It is interesting to note that the same concepts were re-invented in both the CHIVES and BIND servers.
The history of the early CHIVES work (Section 9.1) was supplied by Rob Austein <sra@epilogue.com> and is reproduced here in the form in which he supplied it [MPA].
Sometime around the spring of 1985, I mentioned to Paul Mockapetris that our experience with his JEEVES DNS resolver had pointed out the need for some kind of negative caching scheme. Paul suggested that we simply cache authoritative errors, using the SOA MINIMUM value for the zone that would have contained the target RRs. I'm pretty sure that this conversation took place before RFC-973 was written, but it was never clear to me whether this idea was something that Paul came up with on the spot in response to my question or something he'd already been planning to put into the document that became RFC-973. In any case, neither of us was entirely sure that the SOA MINIMUM value was really the right metric to use, but it was available and was under the control of the administrator of the target zone, both of which seemed to us at the time to be important feature.
Late in 1987, I released the initial beta-test version of CHIVES, the DNS resolver I'd written to replace Paul's JEEVES resolver. CHIVES included a search path mechanism that was used pretty heavily at several sites (including my own), so CHIVES also included a negative caching mechanism based on SOA MINIMUM values. The basic strategy was to cache authoritative error codes keyed by the exact query parameters (QNAME, QCLASS, and QTYPE), with a cache TTL equal to the SOA MINIMUM value. CHIVES did not attempt to track down SOA RRs if they weren't supplied in the authoritative response, so it never managed to completely eliminate the gratuitous DNS error message traffic, but it did help considerably. Keep in mind that this was happening at about the same time as the near-collapse of the ARPANET due to congestion caused by exponential growth and the the "old" (pre-VJ) TCP retransmission algorithm, so negative caching resulted in drasticly better DNS response time for our users, mailer daemons, etcetera.
As far as I know, CHIVES was the first resolver to implement negative caching. CHIVES was developed during the twilight years of TOPS-20, so it never ran on very many machines, but the few machines that it did run on were the ones that were too critical to shut down quickly no matter how much it cost to keep them running. So what few users we did have tended to drive CHIVES pretty hard. Several interesting bits of DNS technology resulted from that, but the one that's relevant here is the MAXTTL configuration parameter.
========================
**PROBLEMS**
1 – Please print the passage of the CHIVES history word for word, beginning at the words "Sometime around the" and stopping after "be important feature.".
2 – Pick up the CHIVES history after its last sentence and keep writing it.
The lines after this point have no part in any of this.

**DATA SEGMENT**
========================
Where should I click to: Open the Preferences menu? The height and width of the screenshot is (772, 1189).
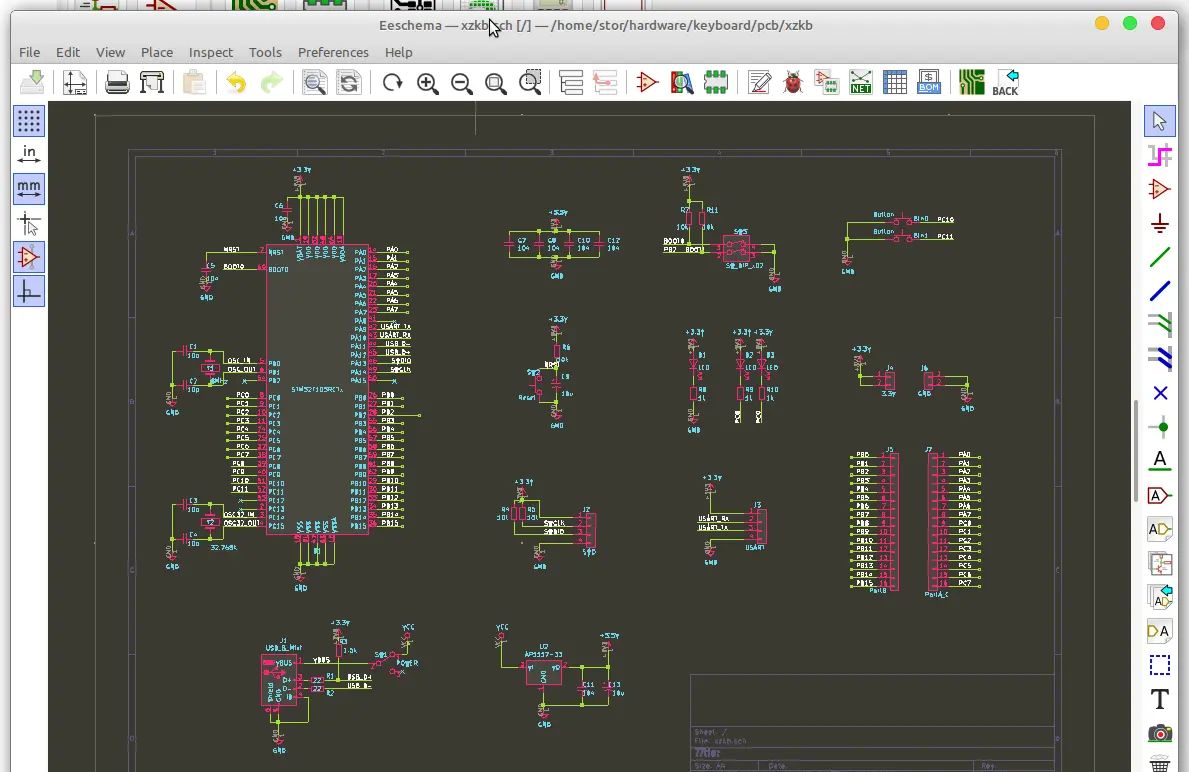[333, 52]
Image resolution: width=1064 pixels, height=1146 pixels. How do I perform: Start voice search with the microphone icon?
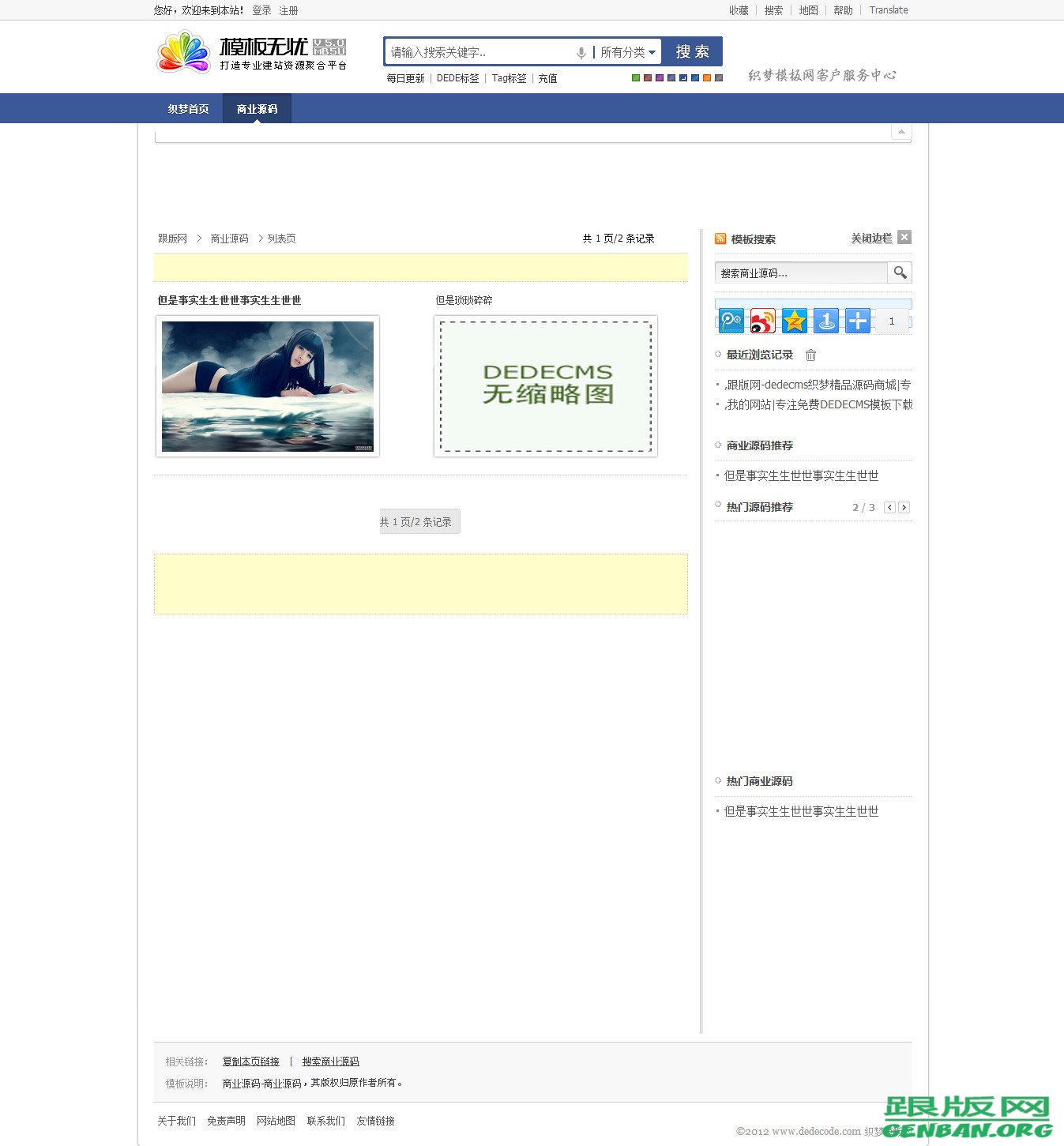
========================
**EXERCISE RESULTS**
1 –
Sometime around the spring of 1985, I mentioned to Paul Mockapetris that our experience with his JEEVES DNS resolver had pointed out the need for some kind of negative caching scheme. Paul suggested that we simply cache authoritative errors, using the SOA MINIMUM value for the zone that would have contained the target RRs. I'm pretty sure that this conversation took place before RFC-973 was written, but it was never clear to me whether this idea was something that Paul came up with on the spot in response to my question or something he'd already been planning to put into the document that became RFC-973. In any case, neither of us was entirely sure that the SOA MINIMUM value was really the right metric to use, but it was available and was under the control of the administrator of the target zone, both of which seemed to us at the time to be important feature.

2 –
Experience with JEEVES had already shown that RRs often showed up with ridiculously long TTLs (99999999 was particularly popular for many years, due to bugs in the code and documentation of several early versions of BIND), and that robust software that blindly believed such TTLs could create so many strange failures that it was often necessary to reboot the resolver frequently just to clear this garbage out of the cache. So CHIVES had a configuration parameter "MAXTTL", which specified the maximum "reasonable" TTL in a received RR. RRs with TTLs greater than MAXTTL would either have their TTLs reduced to MAXTTL or would be discarded entirely, depending on the setting of another configuration parameter.
When we started getting field experience with CHIVES's negative caching code, it became clear that the SOA MINIMUM value was often large enough to cause the same kinds of problems for negative caching as the huge TTLs in RRs had for normal caching (again, this was in part due to a bug in several early versions of BIND, where a secondary server would authoritatively deny all knowledge of its zones if it couldn't contact the primaries on reboot). So we started running the negative cache TTLs through the MAXTTL check too, and continued to experiment.
The configuration that seemed to work best on WSMR-SIMTEL20.ARMY.MIL (last of the major Internet TOPS-20 machines to be shut down, thus the last major user of CHIVES, thus the place where we had the longest experimental baseline) was to set MAXTTL to about three days. Most of the traffic initiated by SIMTEL20 in its last years was mail-related, and the mail queue timeout was set to one week, so this gave a "stuck" message several tries at complete DNS resolution, without bogging down the system with a lot of useless queries. Since (for reasons that now escape me) we only had the single MAXTTL parameter rather than separate ones for positive and negative caching, it's not clear how much effect this setting of MAXTTL had on the negative caching code.
CHIVES also included a second, somewhat controversial mechanism which took the place of negative caching in some cases. The CHIVES resolver daemon could be configured to load DNS master files, giving it the ability to act as what today would be called a "stealth secondary". That is, when configured in this way, the resolver had direct access to authoritative information for heavily-used zones. The search path mechanisms in CHIVES reflected this: there were actually two separate search paths, one of which only searched local authoritative zone data, and one which could generate normal iterative queries. This cut down on the need for negative caching in cases where usage was predictably heavy (e.g., the resolver on XX.LCS.MIT.EDU always loaded the zone files for both LCS.MIT.EDU and AI.MIT.EDU and put both of these suffixes into the "local" search path, since between them the hosts in these two zones accounted for the bulk of the DNS traffic). Not all sites running CHIVES chose to use this feature; C.CS.CMU.EDU, for example, chose to use the "remote" search path for everything because there were too many different sub-zones at CMU for zone shadowing to be practical for them, so they relied pretty heavily on negative caching even for local traffic.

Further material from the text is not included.